[[ Records shown, beginning ]]
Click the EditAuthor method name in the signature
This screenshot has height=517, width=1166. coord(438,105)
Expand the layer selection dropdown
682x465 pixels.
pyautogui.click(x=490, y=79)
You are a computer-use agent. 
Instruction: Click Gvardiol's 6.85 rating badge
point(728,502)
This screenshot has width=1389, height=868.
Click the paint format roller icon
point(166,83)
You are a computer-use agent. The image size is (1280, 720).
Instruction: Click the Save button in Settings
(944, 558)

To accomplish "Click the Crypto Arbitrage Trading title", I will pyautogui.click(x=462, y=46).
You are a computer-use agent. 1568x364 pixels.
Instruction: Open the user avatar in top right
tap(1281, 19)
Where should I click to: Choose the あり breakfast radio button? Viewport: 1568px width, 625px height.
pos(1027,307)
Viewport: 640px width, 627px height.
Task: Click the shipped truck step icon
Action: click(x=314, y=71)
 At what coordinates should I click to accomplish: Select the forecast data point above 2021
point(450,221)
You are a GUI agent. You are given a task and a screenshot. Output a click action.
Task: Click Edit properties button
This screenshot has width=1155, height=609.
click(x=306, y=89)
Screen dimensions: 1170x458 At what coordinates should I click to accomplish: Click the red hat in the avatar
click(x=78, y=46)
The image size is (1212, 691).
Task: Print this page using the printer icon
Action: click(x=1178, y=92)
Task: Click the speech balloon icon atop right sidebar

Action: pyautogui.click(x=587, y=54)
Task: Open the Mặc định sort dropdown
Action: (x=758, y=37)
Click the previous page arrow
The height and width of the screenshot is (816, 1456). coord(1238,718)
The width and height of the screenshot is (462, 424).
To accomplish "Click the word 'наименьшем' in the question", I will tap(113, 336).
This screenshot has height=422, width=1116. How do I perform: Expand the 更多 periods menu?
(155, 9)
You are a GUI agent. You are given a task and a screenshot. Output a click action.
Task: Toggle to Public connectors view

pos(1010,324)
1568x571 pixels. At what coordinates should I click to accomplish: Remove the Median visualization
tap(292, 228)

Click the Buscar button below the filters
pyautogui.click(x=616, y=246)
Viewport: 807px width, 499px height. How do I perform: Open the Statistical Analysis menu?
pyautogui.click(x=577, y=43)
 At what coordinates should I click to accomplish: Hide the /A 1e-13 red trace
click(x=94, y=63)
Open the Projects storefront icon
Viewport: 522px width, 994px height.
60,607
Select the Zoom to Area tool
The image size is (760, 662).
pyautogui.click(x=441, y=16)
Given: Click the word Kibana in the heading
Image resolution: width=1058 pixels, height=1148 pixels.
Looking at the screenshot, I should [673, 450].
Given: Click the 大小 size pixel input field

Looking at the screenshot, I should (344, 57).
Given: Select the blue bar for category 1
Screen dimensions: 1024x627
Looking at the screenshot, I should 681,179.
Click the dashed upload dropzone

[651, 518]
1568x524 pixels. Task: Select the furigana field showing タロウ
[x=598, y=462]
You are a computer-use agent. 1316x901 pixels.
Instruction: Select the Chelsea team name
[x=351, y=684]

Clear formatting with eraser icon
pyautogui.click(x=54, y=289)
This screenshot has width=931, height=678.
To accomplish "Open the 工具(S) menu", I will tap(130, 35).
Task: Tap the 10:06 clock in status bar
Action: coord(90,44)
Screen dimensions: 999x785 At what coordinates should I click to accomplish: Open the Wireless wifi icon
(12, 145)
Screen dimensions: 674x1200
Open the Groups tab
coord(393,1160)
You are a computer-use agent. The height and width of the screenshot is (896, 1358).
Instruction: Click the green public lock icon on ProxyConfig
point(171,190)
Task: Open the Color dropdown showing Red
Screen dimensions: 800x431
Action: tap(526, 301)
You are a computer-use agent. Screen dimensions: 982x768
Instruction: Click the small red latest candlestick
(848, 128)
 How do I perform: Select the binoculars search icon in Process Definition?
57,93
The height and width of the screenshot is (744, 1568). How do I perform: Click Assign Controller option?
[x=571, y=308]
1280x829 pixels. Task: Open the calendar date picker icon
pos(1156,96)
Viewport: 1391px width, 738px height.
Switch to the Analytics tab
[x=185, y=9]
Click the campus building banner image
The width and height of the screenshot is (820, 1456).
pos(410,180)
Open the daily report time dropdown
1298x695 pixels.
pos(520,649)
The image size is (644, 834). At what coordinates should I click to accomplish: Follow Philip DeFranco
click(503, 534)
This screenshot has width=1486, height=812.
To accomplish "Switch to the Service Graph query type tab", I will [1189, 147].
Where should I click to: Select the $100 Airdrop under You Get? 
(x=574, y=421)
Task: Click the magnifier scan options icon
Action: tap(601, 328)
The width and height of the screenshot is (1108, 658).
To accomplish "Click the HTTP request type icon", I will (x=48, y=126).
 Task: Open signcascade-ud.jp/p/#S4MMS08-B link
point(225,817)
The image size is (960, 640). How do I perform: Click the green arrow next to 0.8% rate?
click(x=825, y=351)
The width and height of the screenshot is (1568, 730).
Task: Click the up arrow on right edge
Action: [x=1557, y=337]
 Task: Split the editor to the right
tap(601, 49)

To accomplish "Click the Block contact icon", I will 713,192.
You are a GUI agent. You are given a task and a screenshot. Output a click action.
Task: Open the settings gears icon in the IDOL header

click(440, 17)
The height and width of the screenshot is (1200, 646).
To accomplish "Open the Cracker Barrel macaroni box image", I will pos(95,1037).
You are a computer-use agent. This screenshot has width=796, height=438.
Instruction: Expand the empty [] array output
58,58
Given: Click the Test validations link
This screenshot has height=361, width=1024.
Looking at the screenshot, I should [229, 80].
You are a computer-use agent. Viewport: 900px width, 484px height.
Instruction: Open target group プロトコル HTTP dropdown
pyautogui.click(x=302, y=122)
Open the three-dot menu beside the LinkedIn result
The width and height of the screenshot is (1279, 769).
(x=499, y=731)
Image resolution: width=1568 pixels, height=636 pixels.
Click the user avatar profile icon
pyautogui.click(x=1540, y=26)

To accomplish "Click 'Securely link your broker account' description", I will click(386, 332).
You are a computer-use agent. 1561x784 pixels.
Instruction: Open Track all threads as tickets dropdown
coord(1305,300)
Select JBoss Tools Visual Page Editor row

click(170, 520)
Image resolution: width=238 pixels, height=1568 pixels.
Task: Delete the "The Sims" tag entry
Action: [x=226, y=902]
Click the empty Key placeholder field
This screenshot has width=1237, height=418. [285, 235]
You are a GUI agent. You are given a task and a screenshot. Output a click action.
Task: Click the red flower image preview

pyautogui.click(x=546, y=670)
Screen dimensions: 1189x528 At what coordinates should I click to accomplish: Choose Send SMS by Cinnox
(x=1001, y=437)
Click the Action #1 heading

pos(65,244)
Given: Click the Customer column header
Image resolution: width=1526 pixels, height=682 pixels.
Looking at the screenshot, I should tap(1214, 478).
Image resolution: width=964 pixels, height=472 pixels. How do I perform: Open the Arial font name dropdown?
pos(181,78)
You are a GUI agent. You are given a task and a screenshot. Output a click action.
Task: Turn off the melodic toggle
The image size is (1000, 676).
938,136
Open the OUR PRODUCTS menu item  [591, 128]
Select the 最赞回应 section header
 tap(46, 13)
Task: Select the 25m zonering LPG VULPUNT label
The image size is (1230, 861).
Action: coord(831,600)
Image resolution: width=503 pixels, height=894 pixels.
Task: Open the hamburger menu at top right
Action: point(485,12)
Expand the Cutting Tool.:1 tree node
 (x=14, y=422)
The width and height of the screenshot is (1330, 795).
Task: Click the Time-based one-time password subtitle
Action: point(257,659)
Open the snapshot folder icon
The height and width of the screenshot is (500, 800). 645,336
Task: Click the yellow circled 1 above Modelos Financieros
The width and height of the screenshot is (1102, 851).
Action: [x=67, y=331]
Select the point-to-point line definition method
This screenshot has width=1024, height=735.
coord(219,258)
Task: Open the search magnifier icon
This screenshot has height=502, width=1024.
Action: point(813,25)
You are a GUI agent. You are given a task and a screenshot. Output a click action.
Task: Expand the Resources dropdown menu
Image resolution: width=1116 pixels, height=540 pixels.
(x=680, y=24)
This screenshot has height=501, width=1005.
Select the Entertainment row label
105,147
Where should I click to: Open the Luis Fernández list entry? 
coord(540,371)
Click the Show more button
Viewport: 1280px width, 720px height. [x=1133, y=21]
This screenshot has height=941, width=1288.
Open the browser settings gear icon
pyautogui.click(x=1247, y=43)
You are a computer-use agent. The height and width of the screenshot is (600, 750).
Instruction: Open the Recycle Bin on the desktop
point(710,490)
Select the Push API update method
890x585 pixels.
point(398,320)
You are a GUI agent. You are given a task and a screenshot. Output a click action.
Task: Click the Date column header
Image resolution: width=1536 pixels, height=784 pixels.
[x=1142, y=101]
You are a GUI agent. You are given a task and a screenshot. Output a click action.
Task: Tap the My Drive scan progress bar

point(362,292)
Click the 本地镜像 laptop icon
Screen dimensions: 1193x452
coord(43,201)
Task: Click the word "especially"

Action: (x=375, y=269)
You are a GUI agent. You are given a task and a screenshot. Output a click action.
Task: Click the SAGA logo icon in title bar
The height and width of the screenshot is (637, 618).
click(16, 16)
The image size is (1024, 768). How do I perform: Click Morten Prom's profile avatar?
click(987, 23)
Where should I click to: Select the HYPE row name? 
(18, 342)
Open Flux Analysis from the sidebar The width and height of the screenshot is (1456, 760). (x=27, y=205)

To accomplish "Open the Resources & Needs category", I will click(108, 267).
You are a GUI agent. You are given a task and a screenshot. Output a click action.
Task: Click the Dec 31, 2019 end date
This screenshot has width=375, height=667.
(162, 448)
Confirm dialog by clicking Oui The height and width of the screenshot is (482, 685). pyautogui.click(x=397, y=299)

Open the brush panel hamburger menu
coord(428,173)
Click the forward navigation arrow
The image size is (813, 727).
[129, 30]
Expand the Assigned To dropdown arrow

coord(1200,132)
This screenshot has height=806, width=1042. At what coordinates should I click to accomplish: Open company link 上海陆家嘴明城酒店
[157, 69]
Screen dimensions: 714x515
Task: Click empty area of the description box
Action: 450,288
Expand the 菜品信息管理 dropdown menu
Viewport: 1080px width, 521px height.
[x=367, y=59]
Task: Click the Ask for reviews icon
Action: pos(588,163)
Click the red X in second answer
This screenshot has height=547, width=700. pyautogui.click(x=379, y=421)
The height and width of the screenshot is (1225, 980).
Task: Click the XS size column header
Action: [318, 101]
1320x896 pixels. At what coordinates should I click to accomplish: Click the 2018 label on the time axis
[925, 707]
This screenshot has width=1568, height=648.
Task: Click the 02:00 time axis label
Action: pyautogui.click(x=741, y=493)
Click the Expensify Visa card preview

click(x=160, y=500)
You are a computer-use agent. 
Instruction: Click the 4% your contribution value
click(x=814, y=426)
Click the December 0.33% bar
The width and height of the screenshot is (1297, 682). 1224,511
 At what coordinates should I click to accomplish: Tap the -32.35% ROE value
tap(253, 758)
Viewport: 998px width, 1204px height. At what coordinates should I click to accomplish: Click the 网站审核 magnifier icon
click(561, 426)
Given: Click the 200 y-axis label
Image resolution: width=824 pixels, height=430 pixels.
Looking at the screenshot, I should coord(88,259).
[[ Records shown, end ]]
#### [Assignment]
Copy every line in the data above that has the string "type" in it.

#### [Expected answer]
To accomplish "Switch to the Service Graph query type tab", I will [1189, 147].
To accomplish "Click the HTTP request type icon", I will (x=48, y=126).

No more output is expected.